Liao Vinson, Jayaraman Arthi
Department of Chemical and Biomolecular Engineering, University of Delaware, Colburn Lab, 150 Academy Street, Newark, Delaware 19716, United States.
Department of Materials Science and Engineering, University of Delaware, 201 DuPont Hall, Newark, Delaware 19716, United States.
JACS Au. 2025 Jun 5;5(6):2810-2824. doi: 10.1021/jacsau.5c00377. eCollection 2025 Jun 23.

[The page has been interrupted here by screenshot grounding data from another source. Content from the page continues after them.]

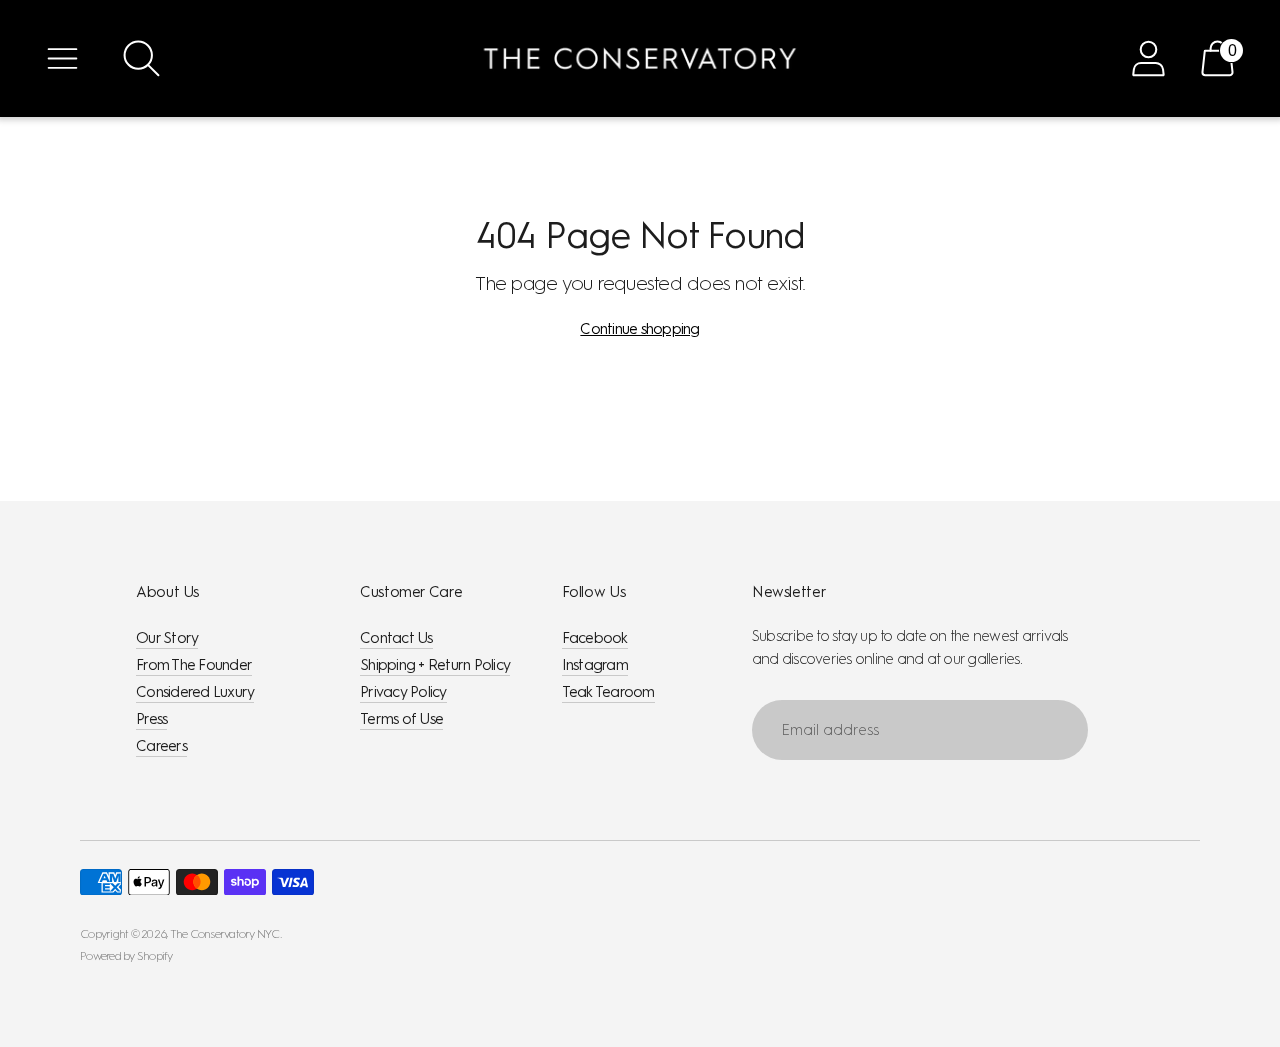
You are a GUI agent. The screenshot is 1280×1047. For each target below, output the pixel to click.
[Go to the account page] (1148, 58)
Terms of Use (401, 719)
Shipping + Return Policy (435, 665)
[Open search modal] (141, 58)
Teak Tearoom (608, 692)
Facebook (595, 638)
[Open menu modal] (62, 58)
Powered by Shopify (126, 956)
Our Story (167, 638)
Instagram (595, 665)
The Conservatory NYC (225, 934)
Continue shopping (639, 329)
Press (151, 719)
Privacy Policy (403, 692)
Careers (161, 746)
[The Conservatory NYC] (640, 58)
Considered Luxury (195, 692)
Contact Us (396, 638)
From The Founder (194, 665)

The rational design of novel polymers with tailored material properties has been a long-standing challenge in the field due to the large number of possible polymer design variables. To accelerate this design process, there is a critical need to develop novel tools to aid in the inverse design process and to efficiently explore the high-dimensional polymer design space. Optimizing macroscale material properties for polymeric systems is even more challenging than inorganics and small molecules as these properties are dictated by features on a multitude of length scales, ranging from the chosen monomer chemistries to the chain level design to larger-scale (nm to microns) domain structures. In this work, we present an efficient high-throughput in-silico based framework to effectively design high-performance polymers (blends, copolymers) with desired multiscale nanostructure and macroscale properties which we call RAPSIDY 2.0 - Rapid Analysis of Polymer Structure and Inverse Design strategY 2.0. This new version of RAPSIDY builds upon our previous work, RAPSIDY 1.0, which focused purely on identifying polymer designs that stabilized a desired nanoscale morphology. In RAPSIDY 2.0 we use a combination of molecular dynamics (MD) simulations and Bayesian optimization driven active learning to optimally query high-dimensional polymer design spaces and propose promising design candidates that simultaneously stabilize a selected nanoscale morphology and exhibit desired macroscale material properties (e.g., tensile strength, thermal conductivity). We utilize MD simulations with polymer chains preplaced into selected nanoscale morphologies and perform virtual experiments to determine the stability of the chosen polymer design within the target morphology and calculate the desired macroscale material properties. Our methodology directly addresses the unique challenge associated with copolymers whose macroscale properties are a function of both their chain design and mesoscale morphology, which are coupled. We showcase the efficacy of our methodology in engineering high-performance blends of block copolymers that exhibit (1) high thermal conductivity and (2) high tensile strength. We also discuss the impact of our work in accelerating the design of novel polymeric materials for targeted applications.
由于存在大量可能的聚合物设计变量,合理设计具有定制材料特性的新型聚合物一直是该领域长期面临的挑战。为了加速这一设计过程,迫切需要开发新工具来辅助逆向设计过程,并有效探索高维聚合物设计空间。与无机材料和小分子相比,优化聚合物体系的宏观材料性能更具挑战性,因为这些性能由多种长度尺度上的特征决定,从所选的单体化学结构到链级设计,再到更大尺度(纳米到微米)的域结构。在这项工作中,我们提出了一个基于高效高通量计算机模拟的框架,以有效地设计具有所需多尺度纳米结构和宏观性能的高性能聚合物(共混物、共聚物),我们将其称为RAPSIDY 2.0——聚合物结构快速分析与逆向设计策略2.0。RAPSIDY的这个新版本建立在我们之前的工作RAPSIDY 1.0的基础上,RAPSIDY 1.0纯粹专注于识别能够稳定所需纳米级形态的聚合物设计。在RAPSIDY 2.0中,我们结合分子动力学(MD)模拟和贝叶斯优化驱动的主动学习,以最佳方式查询高维聚合物设计空间,并提出有前景的设计候选方案,这些方案能同时稳定选定的纳米级形态并展现所需的宏观材料性能(如拉伸强度、热导率)。我们利用预先将聚合物链置于选定纳米级形态中的MD模拟,并进行虚拟实验,以确定所选聚合物设计在目标形态中的稳定性,并计算所需的宏观材料性能。我们的方法直接应对了与共聚物相关的独特挑战,共聚物的宏观性能是其链设计和中尺度形态的函数,且二者相互耦合。我们展示了我们的方法在设计具有(1)高导热性和(2)高拉伸强度特性的嵌段共聚物高性能共混物方面的有效性。我们还讨论了我们的工作对加速针对特定应用的新型聚合物材料设计的影响。